N‘étant ni cyclonologue, ni météorologue, ni ouraganologue, ni tempêtologue, ni typhonologue, ni hurricanologue, ni raz-de-maréologue, ni pluviométrologue, encore moins tornadologue, je n’ai aucune qualité, aucune autorité, aucune qualification, aucune connaissance, aucune compétence, aucune expérience qui m’habilite à venir faire mon petit frekan, mon petit connaisseur et vous entretenir, ex cathedra, d’intempéries, de pluies diluviennes, du déluge et de Noé, des colères pluviales du Ciel, des coups de gueule bourrasquantes et des ivresses cyclonnantes de Mère Nature. Pourtant, en ce qui me concerne, il y a deux sortes de mauvais temps, deux sortes de cyclones: ceux dont on parle et ceux dont on ne parle pas.

Les cyclones dont on parle  

Avant d’en parler, permettez que je me demande pourquoi l’idée hurricanante d’avoir choisi des noms propres, des noms d’êtres humains contemporains pour désigner ces cyclones dont l’œil méchant, torve, twèt, louche, troué, ne voit qu’à travers des lunettes d’aqueuse et venteuse violence, et dont le monstrueux corps circulaire ne se déplace que par bonds tourbillonnants, tournoyants, dévorants, déchaînés, endiablés, torrentiels, destructeurs. Pourquoi avoir donné nos noms et prénoms d’êtres bien vivants à ces enragés du ciel?

Pourquoi n’avoir pas nommé les cyclones en leur donnant, par exemple, le nom des quelque quatre-vingt-huit constellations. Il y en a de bien intéressantes. J’en choisis un au hasard: Capricorne  dont une version primitive voyait dans le dessin formé par l’amas d’étoiles le dieu Pan, chèvre humanoïde qui sauta dans le Nil afin d’échapper au cruel et sanguinaire Typhon lors de la Gigantomachie, la “bataille des géants”; le bas de son corps se changea alors en poisson. Une version plus tardive associait le Capricorne à la chèvre Amalthée, la nourricière de Zeus et dont la corne brisée par le fougueux futur roi des dieux devint la Corne d’Abondance. Quelle Capricornerie! Quelle Cornerie!

**Exercices:**
1) D'après le texte sur les cyclones, en quoi le bas du corps du dieu Pan se changea-t-il ?
2) Rédigez la suite du texte sur les cyclones à partir de sa dernière phrase.
La liste qui suit n'a aucun rapport avec le texte sur les cyclones.

**Liste présentée:**
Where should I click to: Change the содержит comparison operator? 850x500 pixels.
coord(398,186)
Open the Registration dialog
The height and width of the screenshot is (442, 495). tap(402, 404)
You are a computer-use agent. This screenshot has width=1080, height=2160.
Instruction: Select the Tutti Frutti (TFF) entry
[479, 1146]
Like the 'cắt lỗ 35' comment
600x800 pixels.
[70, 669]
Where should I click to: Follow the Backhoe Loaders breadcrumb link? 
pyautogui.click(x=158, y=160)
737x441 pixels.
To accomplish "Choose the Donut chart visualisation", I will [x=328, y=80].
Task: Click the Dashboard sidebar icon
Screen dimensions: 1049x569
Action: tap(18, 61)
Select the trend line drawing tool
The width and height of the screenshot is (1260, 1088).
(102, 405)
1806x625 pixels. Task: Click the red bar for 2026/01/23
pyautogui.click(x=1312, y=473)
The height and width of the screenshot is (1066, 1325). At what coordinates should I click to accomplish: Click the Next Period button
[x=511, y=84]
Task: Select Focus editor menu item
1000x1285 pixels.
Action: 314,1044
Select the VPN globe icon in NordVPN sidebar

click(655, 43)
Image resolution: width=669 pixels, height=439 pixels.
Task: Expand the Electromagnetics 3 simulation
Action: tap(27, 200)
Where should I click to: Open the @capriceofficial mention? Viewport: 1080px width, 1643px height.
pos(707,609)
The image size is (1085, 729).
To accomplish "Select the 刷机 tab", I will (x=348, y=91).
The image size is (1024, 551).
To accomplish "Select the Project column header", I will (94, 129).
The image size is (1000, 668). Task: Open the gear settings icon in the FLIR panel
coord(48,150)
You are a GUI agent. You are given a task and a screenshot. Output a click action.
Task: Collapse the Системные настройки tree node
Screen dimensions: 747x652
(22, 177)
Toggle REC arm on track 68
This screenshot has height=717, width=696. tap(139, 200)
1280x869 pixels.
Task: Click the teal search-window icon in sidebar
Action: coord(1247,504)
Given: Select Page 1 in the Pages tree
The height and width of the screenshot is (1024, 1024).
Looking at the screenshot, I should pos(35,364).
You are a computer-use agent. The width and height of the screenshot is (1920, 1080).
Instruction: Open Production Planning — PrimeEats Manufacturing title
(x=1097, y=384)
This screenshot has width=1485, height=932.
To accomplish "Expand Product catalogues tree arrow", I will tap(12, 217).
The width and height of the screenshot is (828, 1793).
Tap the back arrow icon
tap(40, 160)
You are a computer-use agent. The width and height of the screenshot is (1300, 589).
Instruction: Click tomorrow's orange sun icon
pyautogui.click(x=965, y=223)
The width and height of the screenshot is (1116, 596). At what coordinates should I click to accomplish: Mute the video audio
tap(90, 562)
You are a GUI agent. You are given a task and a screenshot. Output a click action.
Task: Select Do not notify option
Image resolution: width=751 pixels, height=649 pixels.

**Résultats attendus:**
1) En poisson.

2)
Pourquoi pas Céphée? Un nom adorable. Dans la mythologie grecque, Céphée était l’époux de Cassiopée et le père d’Andromède. Ces trois personnages se retrouvent, en tant que constellations, dans la même région du ciel. En raison de la précession des équinoxes, le rôle d’étoile polaire a échu à des étoiles de cette constellation il y a plus de… 20 000 ans! Ô glorieux temps mésolithiques! Une affaire équinoxique, terrifique, pour ne pas dire franchement effrayique. Quelle vertigineuse, tourbillonnante et constellationnante remontée dans la nuit des temps!

J’eusse aussi aimé que l’on donnât à l’une de ces violentes formations aqueuses tombées du ciel le nom royal de Chevelure de Bérénice. Au moins, on aurait eu le plaisir de revivre cette tranche de vie de Bérénice II, reine d’Egypte qui  avait promis aux dieux de sacrifier sa magnifique chevelure si son époux Ptolémée III, pharaon de la dynastie lagide, revenait vivant et vainqueur de la guerre qu’il livrait au roi de Syrie, Séleucos II. Son vœu fut exaucé et elle fit donc offrande de ses nattes dorées au temple d’Aphrodite.

Marchands de fresco, vendeuses de fritailles, de pistache grillé toukale, toukale. C’est justement l’absence de ces petites choses (”à l’étranger”) qui créent et alimentent notre solitude.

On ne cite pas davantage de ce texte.